# Analysis of community ecology data in R

David Zelený

### Others

Author: David Zelený en:ordination

# Ordination analysis

## Theory

Ordination (from Latin ordinatio, putting things into order, or German die Ordnung, order) is a multivariate analysis, which searches for a continuous pattern in multivariate data, usually the data about species composition of community samples (sample × species matrix). We can imagine such multivariate data as samples located in multidimensional hyperspace, where each dimension is defined by an abundance of one species (example for a community of two samples with three species is on Fig. 1). The use of ordination in ecology was pioneered by English-born Australian botanist and ecologist David Goodall, whose first paper using ordination (PCA) was published in 1954 (Goodall 1954).

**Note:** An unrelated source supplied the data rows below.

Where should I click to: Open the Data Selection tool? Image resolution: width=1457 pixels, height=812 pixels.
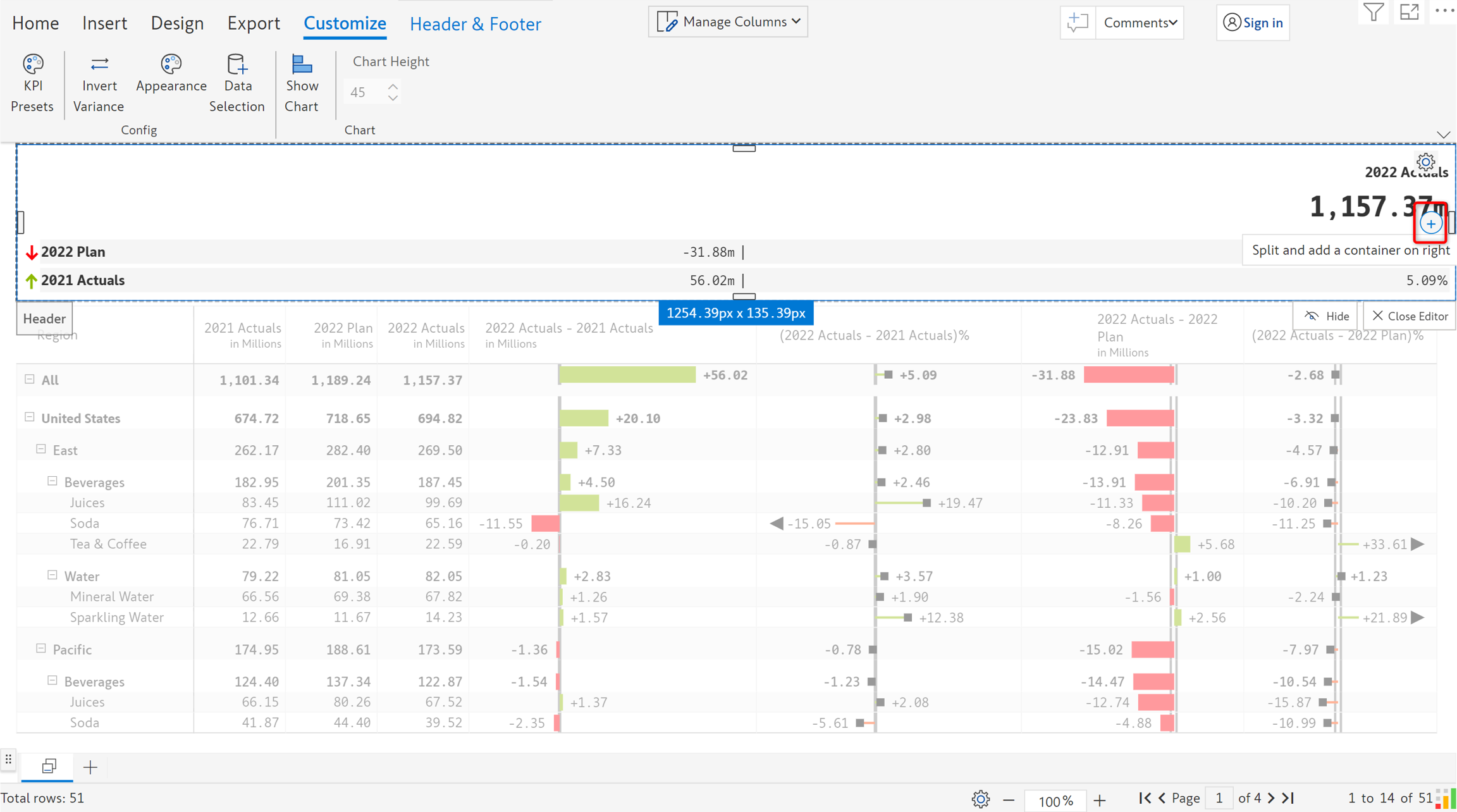237,65
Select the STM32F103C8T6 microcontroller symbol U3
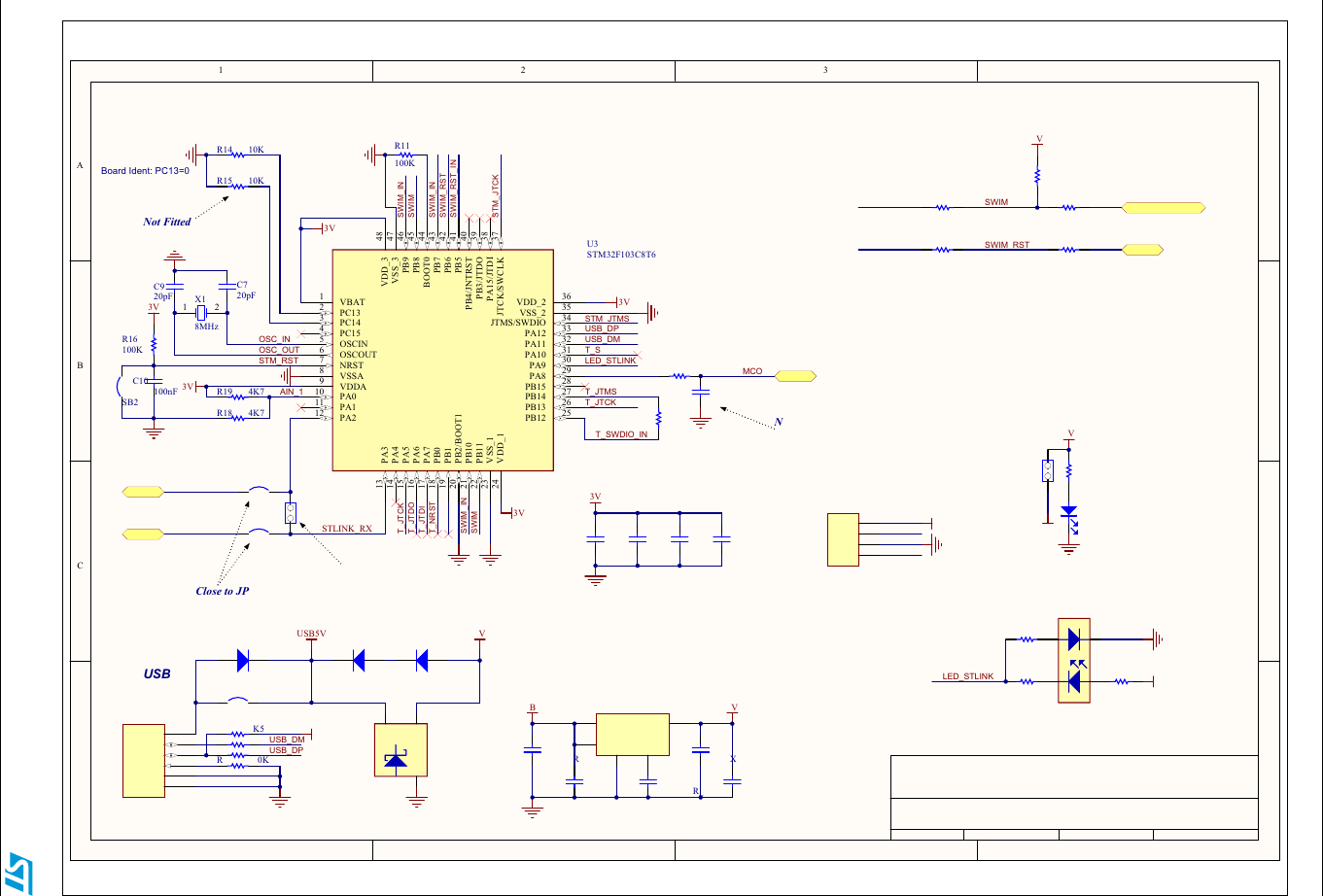This screenshot has height=896, width=1323. [x=442, y=360]
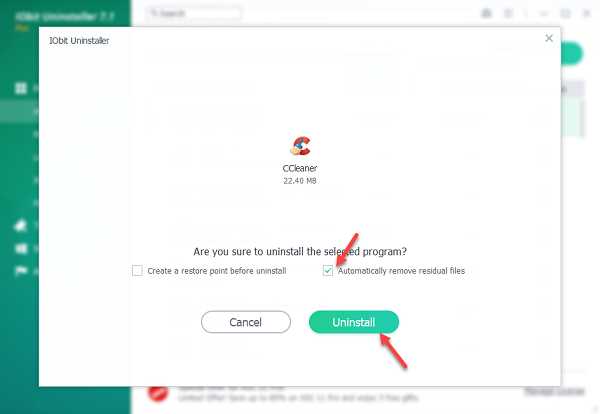Focus the blurred Search field at top

[194, 13]
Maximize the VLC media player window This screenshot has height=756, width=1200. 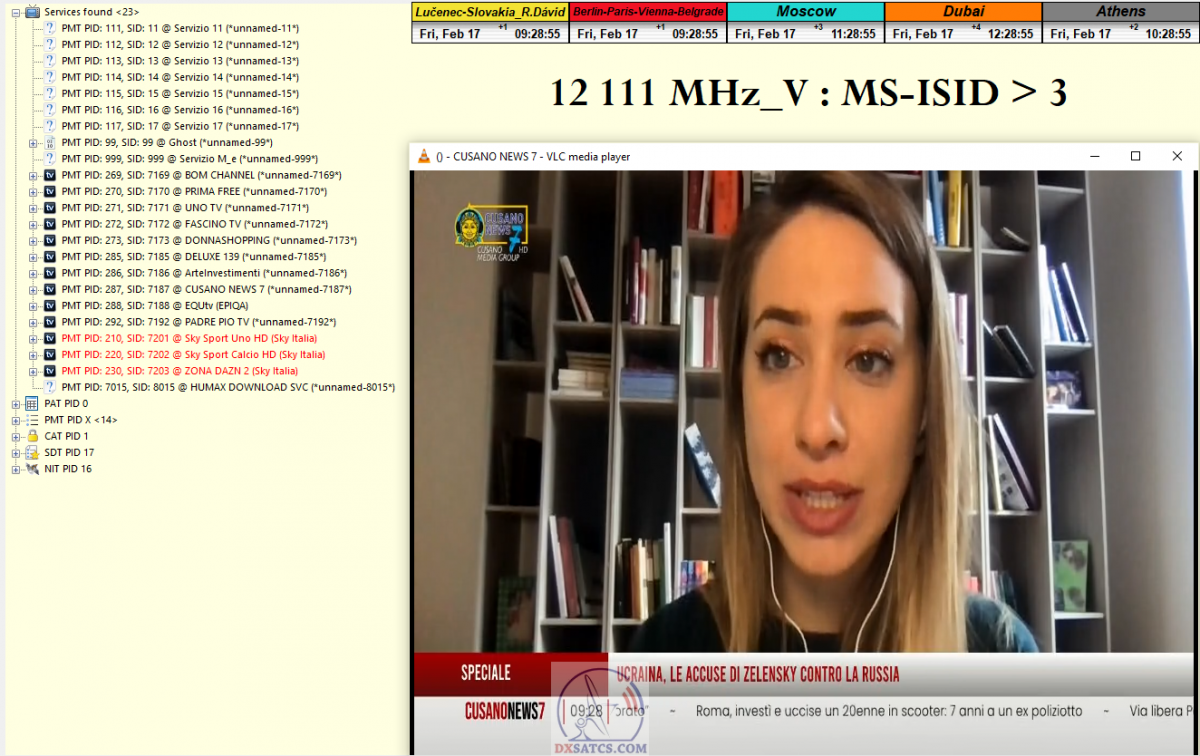point(1135,156)
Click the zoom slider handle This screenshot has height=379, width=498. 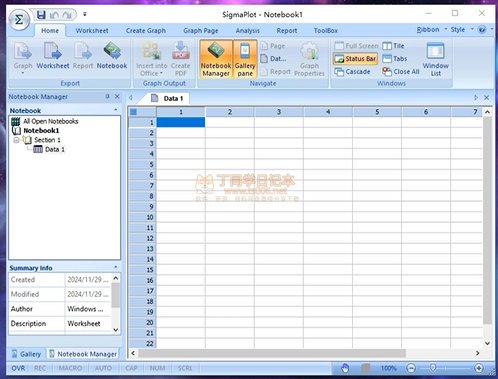433,368
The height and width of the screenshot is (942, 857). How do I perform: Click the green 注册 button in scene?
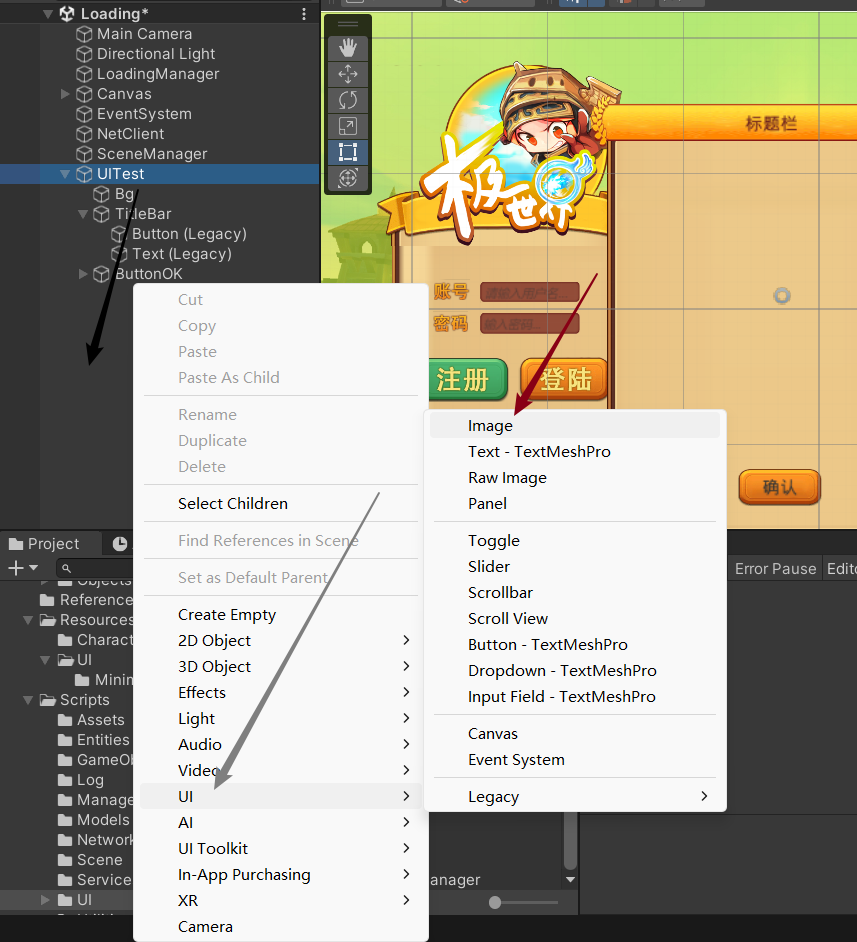click(x=463, y=380)
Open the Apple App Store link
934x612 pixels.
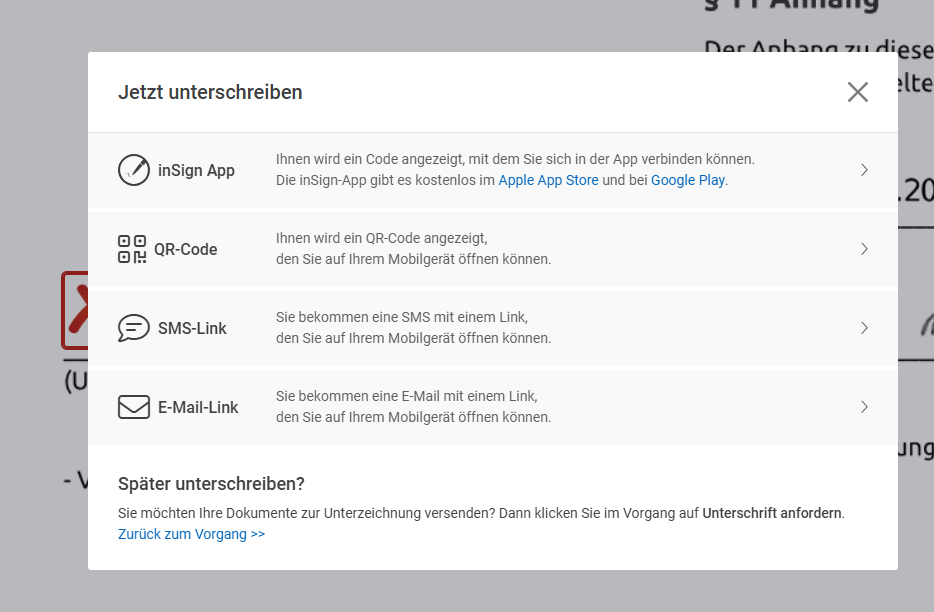pyautogui.click(x=548, y=181)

The main assumption of ordination is that analyzed data are redundant, i.e. they contain more variables than is necessary to describe the information behind, and we can reduce the number of these variables (and dimensions) without loosing too much information. For example, in the case of species composition data, often some of the species are ecologically similar (e.g. species which prefer to grow in wet instead of dry habitat), meaning that the dataset contains several redundant variables (species) telling the same story. Or, to explain the redundancy in another way, from occurrence (or absence) of one species we can often predict occurrence (or absence) of several other species (e.g. if the sample includes species of wet habitats, we may expect that species preferring dry habitats will not be present, while other wet-loving species may occur). Figure 1: Multivariate species space defined by three species, with two samples located according to abundance of the three species. From Zuur et al. (2007).

Since multidimensional space is not easy to display, describe or even just imagine, it is worth to reduce it into few main dimensions, while preserving maximum information. This also means that if the individual variables are completely independent of each other (e.g. each species have entirely different preferences), then ordination is not likely to find some reasonable reduction of the multidimensional space since each dimension (species) has its meaning.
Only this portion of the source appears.